Figure 6-1. Project 2 user story
Elaborated Requirements
This project also has the following specific requirements:
- Suggestions should be presented when a user types three or more characters.
- 95% of suggestion requests should return suggestions in less than 500 ms as, anything longer than this may be perceived as slow.
- The solution should be reliable and low cost.
- The solution should scale to thousands of simultaneous requests without desegregation.
Solution
What is required here is a reliable and scalable solution for looking up skills from a list of tags. Given the relatively small size of the data and the need for rapid response times, you’ll keep this data in an in-memory trie data structure.
Summary of Services
Here is a summary of the Google Cloud services you will be using in this solution.
Cloud Storage
In Chapter 2, you collected tags from BigQuery’s Stack Overflow dataset and stored them as an object in Cloud Storage. Now, you’ll retrieve that object and use it to populate the skills that your service will use to generate suggestions for the user.
Cloud Run
You previously used Cloud Functions as the runtime for your application. However, while Cloud Functions are great for occasionally running code triggered by events, they are not intended to be used for long-running services. As the service will need to set up the trie data structure in memory, you don’t want to have to do that each time there is a request. Instead, the requirement is for a long-running service, or at least one that can handle a large number of requests once started.
As you want a service that is long-running and can scale dynamically, you will use Cloud Run. In Cloud Run, instances are referred to as services rather than functions in Cloud Functions.
Cloud Run is the underlying technology of the Cloud Function you used in Chapter 5. Here, using it directly gives us more control of the container and how it runs. Specifically, you can scale the service to handle thousands of simultaneous requests.

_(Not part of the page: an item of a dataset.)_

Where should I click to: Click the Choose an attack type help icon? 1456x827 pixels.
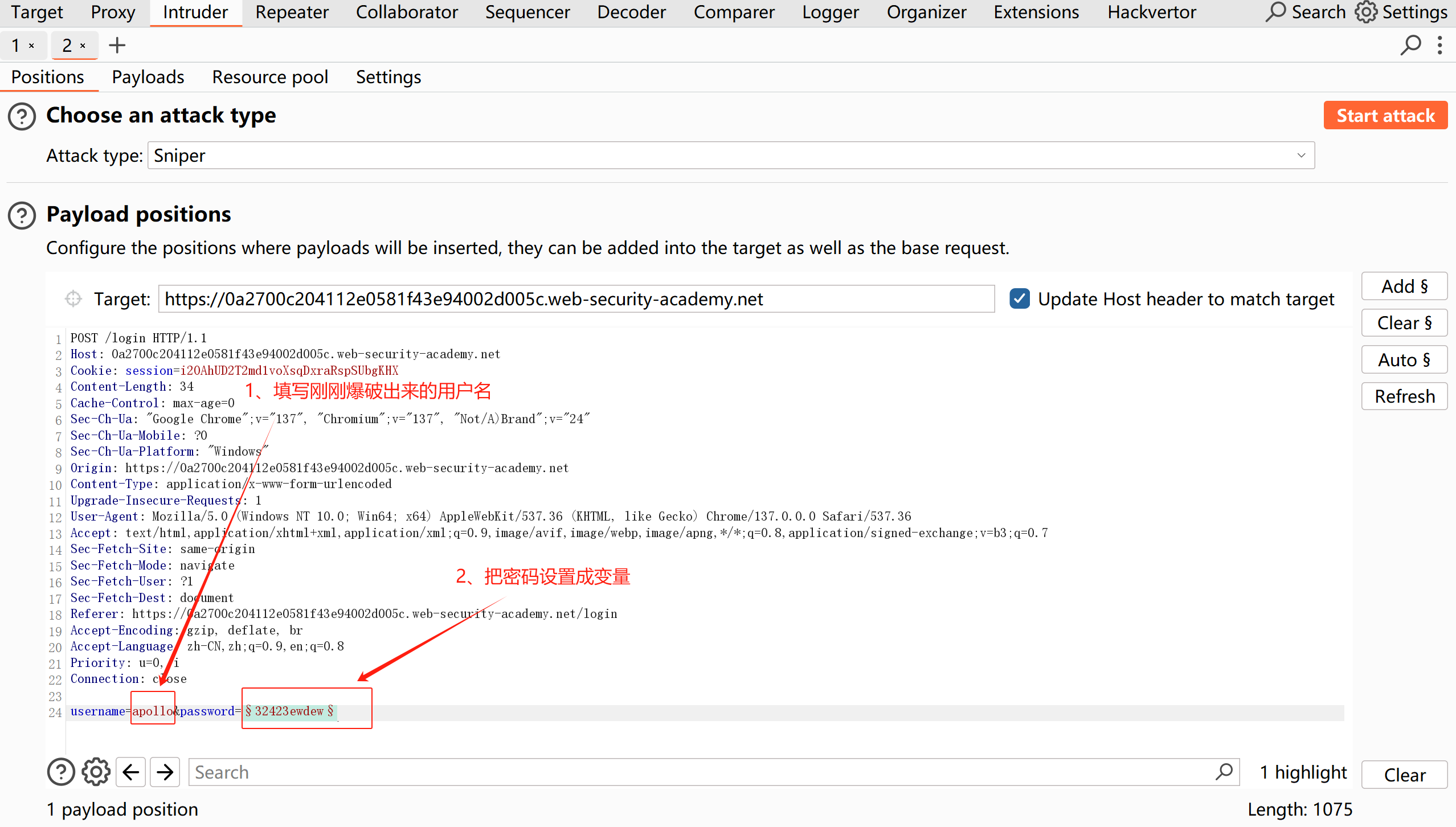pos(22,116)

If Cloud Run was a means of transport, it would be like a rental car; you have more flexibility than a taxi, but you have to drive it yourself. However, you still don’t have to worry about the maintenance and upkeep of the car.
Cloud Run can scale in different ways:
Multiple instances
Cloud Run automatically scales up the number of container instances based on the number of requests by monitoring an internal request queue. It can also scale down to zero when no requests are pending. This follows the 12-factor principle of favoring scaling horizontally rather than vertically.
Concurrency
For languages with good concurrency support like Go or Java, it is possible to have multiple requests handled by a single instance rather than in Cloud Functions, where a function handles a single request at a time.
Resources
As with Cloud Functions, you can vertically scale an instance, allocating more memory and CPU.

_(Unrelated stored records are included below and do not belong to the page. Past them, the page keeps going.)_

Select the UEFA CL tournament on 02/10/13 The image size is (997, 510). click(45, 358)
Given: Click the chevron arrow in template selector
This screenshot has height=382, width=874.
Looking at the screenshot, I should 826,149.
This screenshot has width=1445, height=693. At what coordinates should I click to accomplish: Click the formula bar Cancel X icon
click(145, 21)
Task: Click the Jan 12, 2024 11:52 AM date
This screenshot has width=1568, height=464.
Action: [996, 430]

However, Cloud Run cannot scale infinitely and there are limits on the number of instances and the amount of memory and CPU available. For example:
- Concurrency is limited to a maximum of 1,000 simultaneous requests per instance.
- Memory is limited to 32 GB per instance.

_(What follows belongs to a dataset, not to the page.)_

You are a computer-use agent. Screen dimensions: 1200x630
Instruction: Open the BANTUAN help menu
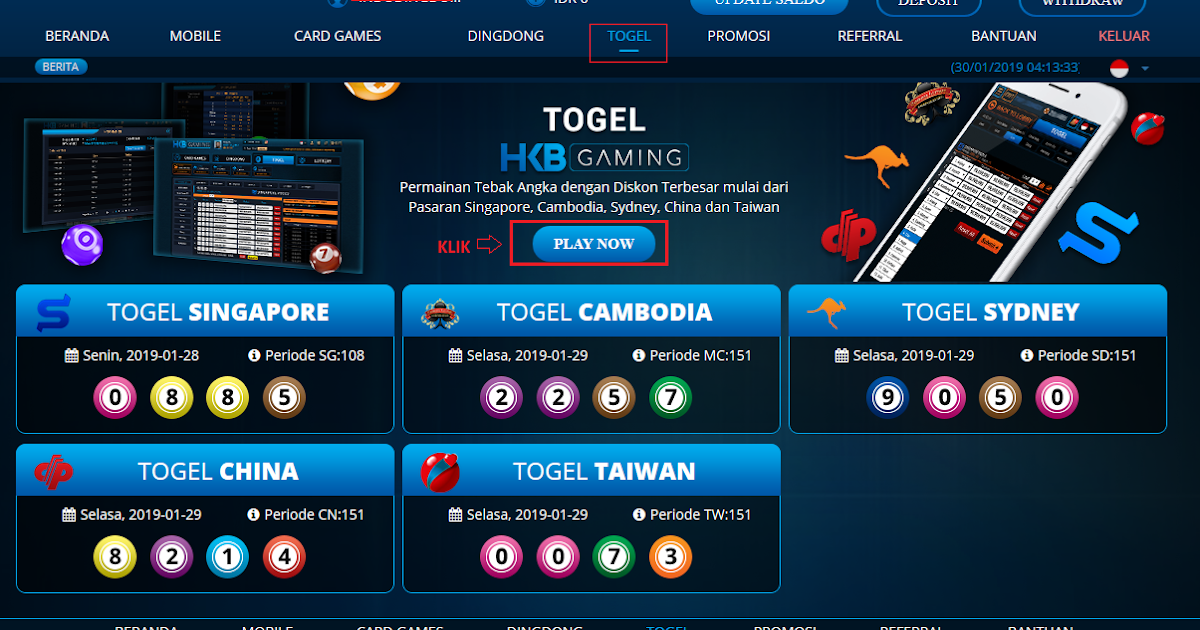coord(1003,36)
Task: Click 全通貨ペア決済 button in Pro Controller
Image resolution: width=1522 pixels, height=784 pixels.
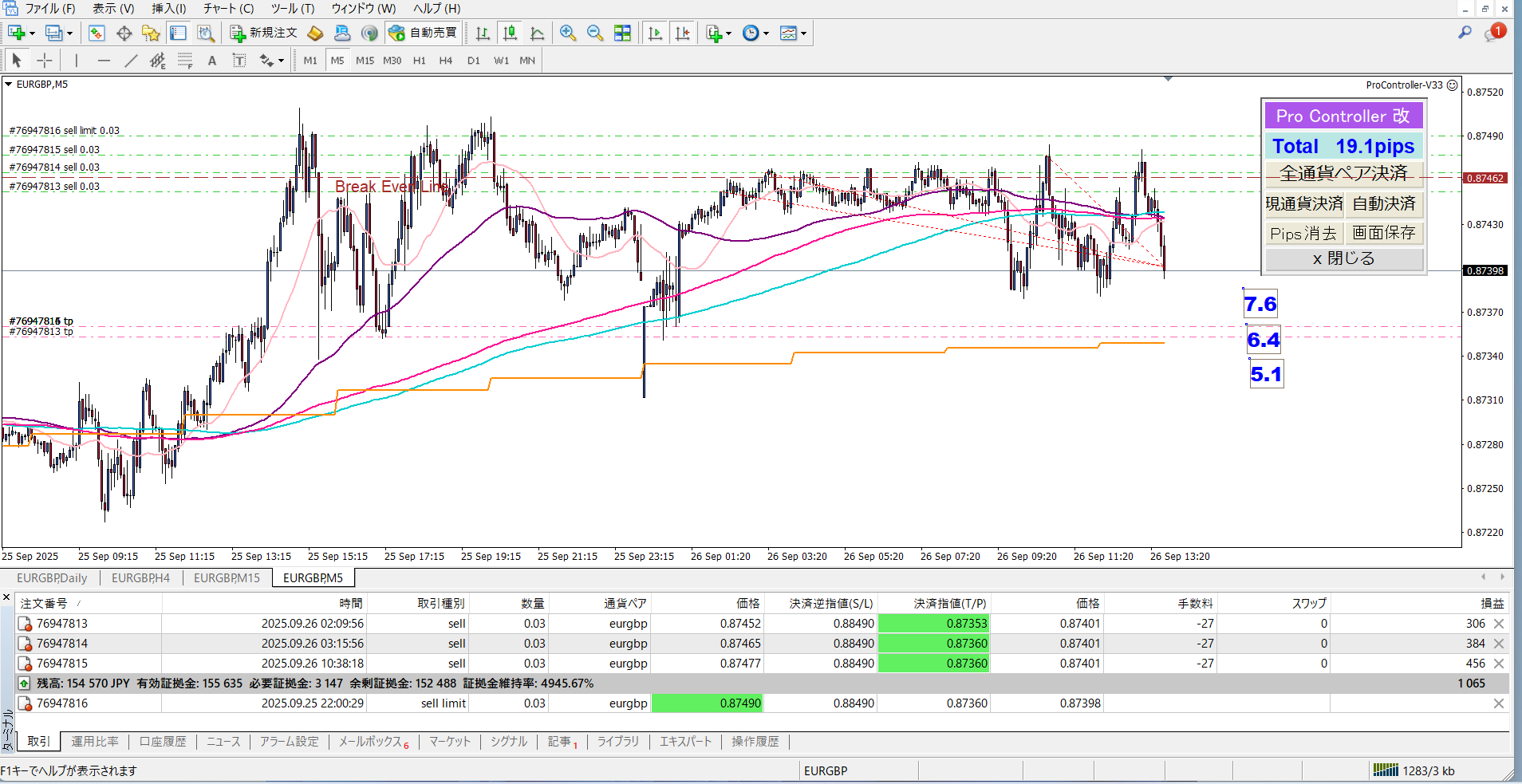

- File system is limited to 32 GB per instance.
- CPU is limited to 8 vCPUs per instance.
- The number of instances is limited to 100 per region.
- For larger CPU and memory, the number of instances is limited to a lower amount, and this varies depending on the capacity in the Google Cloud region.
See Cloud Run Quotas and Limitations documentation for more details.
A single Cloud Run request is limited to 60 minutes of execution time. However, when Cloud Run does not receive requests, it will throttle down to 0 CPU and will terminate the instance after 60 minutes of inactivity.
Although Cloud Run does have limits, they are generous, and it should be possible to build many services within the restrictions. Cloud Run is a great service to use if you can; it is cost-effective since you are allocating resources directly from Borg only when you need them and not paying for them when you don’t.
Tip
When I first used Cloud Run, I tried to deploy a containerized version of the Ghost blogging platform with it, thinking if it did not receive much traffic, it would scale to zero, and this would be a cost-effective way of running it.
However, my Ghost instance had a significant startup time, upward of a minute. When the instance terminated after inactivity, the next request would be met with a “Preparing Ghost” message while it started up again. This is understandable, as Ghost was designed to run on a server as a long-running task and not a serverless platform. While Cloud Run is great for many use cases, it is not suitable for all applications.
However, if you reach limitations or if you are using an existing application that does not fit with the constraints of Cloud Run, it may be necessary to consider a lower-level service like GKE Autopilot. You will have an opportunity to look at this option in Chapter 14. In this case, even if Cloud Run scales down and requires a new instance to serve requests, the instance should be ready quickly, and the user should not notice a significant impact.